Смотрит Якулов на нас, загадочно прищуря одну маслину. Другая щедро полита провансальским маслом.

– А хотите, с Изадорой Дункан познакомлю?

Есенин даже привскочил со скамьи:

– Где она?., где?..

– Здесь… гхе-гхе… Ззамечательная женщина…

Есенин ухватил Якулова за рукав:

– Веди!

И понеслись от Зеркального зала к Зимнему, от Зимнего в Летний, от Летнего к оперетте, от оперетты обратно в парк шаркать глазами по скамьям.

Изадоры Дункан не было.

– Черт дери… гхе-гхе… нет… ушла… черт дери.

– Здесь, Жорж, здесь!

И снова от Зеркального к Зимнему, от Зимнего к оперетте, в Летний, в парк.

– Жорж, милый, здесь, здесь!..

Я говорю:

– Ты бы, Сережа, ноздрей след понюхал.

– И понюхаю.

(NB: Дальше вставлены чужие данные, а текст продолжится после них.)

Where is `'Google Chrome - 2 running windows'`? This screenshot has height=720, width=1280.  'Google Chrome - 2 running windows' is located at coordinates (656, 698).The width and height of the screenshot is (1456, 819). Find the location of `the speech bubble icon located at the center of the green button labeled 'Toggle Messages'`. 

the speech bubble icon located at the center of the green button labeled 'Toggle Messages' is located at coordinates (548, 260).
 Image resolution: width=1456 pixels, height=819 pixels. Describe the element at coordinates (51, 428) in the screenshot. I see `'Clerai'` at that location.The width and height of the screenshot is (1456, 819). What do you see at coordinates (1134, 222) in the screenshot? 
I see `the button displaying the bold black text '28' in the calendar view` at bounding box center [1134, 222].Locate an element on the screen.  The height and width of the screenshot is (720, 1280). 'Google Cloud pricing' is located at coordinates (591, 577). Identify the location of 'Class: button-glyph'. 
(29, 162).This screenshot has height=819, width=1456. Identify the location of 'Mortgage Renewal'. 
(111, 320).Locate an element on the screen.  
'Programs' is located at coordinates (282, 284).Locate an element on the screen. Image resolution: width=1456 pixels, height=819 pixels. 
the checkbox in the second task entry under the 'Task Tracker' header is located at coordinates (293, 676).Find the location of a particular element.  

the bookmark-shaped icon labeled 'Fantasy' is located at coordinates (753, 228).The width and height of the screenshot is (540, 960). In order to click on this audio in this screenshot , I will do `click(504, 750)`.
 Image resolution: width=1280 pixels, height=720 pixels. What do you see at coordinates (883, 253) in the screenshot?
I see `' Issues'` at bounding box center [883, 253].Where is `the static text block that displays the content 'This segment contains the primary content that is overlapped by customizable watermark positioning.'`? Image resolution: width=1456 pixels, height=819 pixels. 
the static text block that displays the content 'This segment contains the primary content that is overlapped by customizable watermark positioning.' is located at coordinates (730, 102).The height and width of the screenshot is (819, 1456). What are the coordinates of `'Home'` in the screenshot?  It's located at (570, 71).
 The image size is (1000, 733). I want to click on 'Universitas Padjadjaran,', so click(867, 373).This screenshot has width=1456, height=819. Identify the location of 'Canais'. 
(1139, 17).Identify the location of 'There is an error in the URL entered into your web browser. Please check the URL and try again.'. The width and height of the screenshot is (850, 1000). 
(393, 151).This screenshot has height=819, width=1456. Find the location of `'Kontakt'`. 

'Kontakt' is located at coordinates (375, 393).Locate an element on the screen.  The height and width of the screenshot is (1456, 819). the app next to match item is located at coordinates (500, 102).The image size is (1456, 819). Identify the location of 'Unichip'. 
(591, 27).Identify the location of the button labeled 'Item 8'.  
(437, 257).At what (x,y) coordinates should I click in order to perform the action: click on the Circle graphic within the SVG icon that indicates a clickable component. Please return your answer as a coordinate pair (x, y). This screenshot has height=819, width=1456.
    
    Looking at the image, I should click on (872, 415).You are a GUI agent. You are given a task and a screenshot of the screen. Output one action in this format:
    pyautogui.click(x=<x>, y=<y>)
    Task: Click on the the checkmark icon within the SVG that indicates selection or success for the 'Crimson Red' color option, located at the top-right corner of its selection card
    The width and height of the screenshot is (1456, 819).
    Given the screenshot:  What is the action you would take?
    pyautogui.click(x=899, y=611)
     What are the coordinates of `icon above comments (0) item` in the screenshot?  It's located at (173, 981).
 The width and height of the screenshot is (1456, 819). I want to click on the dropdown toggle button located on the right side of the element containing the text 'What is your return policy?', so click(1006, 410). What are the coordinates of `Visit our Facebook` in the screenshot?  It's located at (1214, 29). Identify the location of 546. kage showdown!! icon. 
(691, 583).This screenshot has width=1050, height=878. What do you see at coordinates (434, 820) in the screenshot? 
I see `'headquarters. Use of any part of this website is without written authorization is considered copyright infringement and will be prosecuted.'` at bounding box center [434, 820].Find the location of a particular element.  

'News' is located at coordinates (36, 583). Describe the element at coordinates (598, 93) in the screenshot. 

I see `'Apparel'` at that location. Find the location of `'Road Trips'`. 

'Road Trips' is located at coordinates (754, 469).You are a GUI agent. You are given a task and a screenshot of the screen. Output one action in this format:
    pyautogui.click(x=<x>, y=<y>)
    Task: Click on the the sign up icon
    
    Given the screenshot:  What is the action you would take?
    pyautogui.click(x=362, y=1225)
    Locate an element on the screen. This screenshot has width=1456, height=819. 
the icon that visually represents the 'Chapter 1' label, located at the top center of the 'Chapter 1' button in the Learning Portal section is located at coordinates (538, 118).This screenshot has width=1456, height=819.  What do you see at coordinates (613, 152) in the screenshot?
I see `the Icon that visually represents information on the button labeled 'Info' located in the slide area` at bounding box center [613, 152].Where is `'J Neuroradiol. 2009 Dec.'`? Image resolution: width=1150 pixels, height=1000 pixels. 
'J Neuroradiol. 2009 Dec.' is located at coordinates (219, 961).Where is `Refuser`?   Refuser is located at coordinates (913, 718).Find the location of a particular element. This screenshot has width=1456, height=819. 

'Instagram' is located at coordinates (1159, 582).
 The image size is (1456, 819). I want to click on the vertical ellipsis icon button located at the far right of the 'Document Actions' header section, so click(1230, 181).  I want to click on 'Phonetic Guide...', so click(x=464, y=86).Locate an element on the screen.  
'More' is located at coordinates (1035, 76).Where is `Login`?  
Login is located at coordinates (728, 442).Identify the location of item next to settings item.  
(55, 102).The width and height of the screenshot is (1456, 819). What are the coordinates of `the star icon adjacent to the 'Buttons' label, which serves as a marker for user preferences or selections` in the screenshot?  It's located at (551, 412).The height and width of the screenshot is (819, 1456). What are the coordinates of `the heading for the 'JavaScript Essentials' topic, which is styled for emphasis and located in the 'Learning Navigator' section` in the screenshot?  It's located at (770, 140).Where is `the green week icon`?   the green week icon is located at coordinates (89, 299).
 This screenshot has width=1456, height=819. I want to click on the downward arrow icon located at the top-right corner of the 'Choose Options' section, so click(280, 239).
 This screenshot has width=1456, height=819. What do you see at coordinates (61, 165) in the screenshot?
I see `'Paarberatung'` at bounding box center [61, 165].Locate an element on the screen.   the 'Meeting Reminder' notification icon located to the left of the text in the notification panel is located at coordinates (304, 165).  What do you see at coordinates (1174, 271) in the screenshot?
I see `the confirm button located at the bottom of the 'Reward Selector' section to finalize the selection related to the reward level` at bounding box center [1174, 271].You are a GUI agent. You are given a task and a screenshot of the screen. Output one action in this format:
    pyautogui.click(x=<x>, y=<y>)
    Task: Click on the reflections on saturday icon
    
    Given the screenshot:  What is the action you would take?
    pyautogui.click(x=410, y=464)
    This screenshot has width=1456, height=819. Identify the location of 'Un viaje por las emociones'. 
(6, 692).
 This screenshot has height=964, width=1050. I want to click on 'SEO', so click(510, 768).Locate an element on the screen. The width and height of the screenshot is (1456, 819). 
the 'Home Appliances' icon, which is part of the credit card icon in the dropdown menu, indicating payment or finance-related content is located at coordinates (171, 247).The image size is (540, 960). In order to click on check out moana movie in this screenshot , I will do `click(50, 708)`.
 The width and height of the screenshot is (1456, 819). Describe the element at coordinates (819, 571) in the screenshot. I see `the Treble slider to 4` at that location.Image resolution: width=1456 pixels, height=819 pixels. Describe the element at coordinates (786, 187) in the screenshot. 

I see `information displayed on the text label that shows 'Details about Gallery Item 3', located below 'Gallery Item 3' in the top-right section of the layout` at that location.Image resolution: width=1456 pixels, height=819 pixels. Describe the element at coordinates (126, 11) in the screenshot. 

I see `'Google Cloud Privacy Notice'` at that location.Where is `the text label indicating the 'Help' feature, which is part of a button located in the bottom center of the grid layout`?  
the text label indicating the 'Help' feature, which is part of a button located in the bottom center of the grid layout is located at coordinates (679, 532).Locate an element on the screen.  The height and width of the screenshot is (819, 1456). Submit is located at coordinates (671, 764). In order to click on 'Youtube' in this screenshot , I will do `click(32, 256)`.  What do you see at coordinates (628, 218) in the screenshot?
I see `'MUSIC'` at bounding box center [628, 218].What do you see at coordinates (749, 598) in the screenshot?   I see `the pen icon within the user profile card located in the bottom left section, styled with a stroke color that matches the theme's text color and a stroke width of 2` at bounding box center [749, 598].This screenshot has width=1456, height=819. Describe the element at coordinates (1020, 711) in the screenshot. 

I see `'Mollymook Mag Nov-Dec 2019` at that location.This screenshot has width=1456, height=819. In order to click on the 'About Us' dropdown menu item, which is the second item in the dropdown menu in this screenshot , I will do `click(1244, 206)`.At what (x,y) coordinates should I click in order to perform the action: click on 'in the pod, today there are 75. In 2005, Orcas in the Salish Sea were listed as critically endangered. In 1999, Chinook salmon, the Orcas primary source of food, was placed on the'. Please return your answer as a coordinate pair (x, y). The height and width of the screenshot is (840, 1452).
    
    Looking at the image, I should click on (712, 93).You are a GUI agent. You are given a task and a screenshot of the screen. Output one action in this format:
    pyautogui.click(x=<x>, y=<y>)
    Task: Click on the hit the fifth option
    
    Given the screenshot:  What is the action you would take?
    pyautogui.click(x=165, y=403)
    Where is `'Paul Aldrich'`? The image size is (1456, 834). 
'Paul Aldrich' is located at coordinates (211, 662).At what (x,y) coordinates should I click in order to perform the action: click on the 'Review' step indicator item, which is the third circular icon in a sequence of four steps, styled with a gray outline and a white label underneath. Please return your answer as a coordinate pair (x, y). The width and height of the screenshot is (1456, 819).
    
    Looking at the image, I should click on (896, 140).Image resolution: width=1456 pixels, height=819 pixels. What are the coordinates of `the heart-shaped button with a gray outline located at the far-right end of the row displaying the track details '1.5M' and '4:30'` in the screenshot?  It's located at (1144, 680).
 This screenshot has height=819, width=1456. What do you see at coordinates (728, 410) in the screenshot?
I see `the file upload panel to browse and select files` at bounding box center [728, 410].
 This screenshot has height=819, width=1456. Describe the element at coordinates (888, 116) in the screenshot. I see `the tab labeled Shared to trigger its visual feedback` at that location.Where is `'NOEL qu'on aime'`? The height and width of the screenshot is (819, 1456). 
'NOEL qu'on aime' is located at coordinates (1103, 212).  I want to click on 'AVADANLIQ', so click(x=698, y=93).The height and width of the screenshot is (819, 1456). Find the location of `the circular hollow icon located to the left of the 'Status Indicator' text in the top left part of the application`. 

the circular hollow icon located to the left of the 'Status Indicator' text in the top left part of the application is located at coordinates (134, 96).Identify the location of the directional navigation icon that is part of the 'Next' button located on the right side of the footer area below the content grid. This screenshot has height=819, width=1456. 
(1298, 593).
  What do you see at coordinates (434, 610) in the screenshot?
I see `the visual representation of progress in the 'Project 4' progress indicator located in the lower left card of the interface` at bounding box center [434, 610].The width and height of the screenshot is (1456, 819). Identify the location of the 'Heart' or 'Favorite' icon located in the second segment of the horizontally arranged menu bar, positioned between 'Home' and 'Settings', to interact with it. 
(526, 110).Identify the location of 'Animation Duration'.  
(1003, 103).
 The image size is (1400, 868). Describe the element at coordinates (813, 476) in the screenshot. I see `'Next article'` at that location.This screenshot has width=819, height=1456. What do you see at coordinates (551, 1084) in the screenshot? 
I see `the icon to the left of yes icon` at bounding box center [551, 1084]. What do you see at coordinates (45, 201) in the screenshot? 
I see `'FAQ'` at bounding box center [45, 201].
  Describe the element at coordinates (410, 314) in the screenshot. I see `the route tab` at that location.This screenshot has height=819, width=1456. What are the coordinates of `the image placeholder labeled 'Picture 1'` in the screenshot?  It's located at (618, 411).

А ты – пиши в Киев цидульки два раза в день и помалкивай в тряпочку.

Пришлось помалкивать.

Изадоры Дункан не было. Есенин мрачнел и досадовал.

Теперь чудится что-то роковое в той необъяснимой и огромной жажде встречи с женщиной, которую он никогда не видал в лицо и которой суждено было сыграть в его жизни столь крупную, столь печальную и, скажу более, столь губительную роль.

Спешу оговориться: губительность Дункан для Есенина ни в какой степени не умаляет фигуры этой замечательной женщины, большого человека и гениальной актрисы.

46

Почем-Соль влюбился. Бреет голову, меняет пестрые туркестанские тюбетейки, начищает сапоги американским кремом и пудрит нос. Из бухарского белого шелка сшил рубашки, длинные, на грузинский фасон.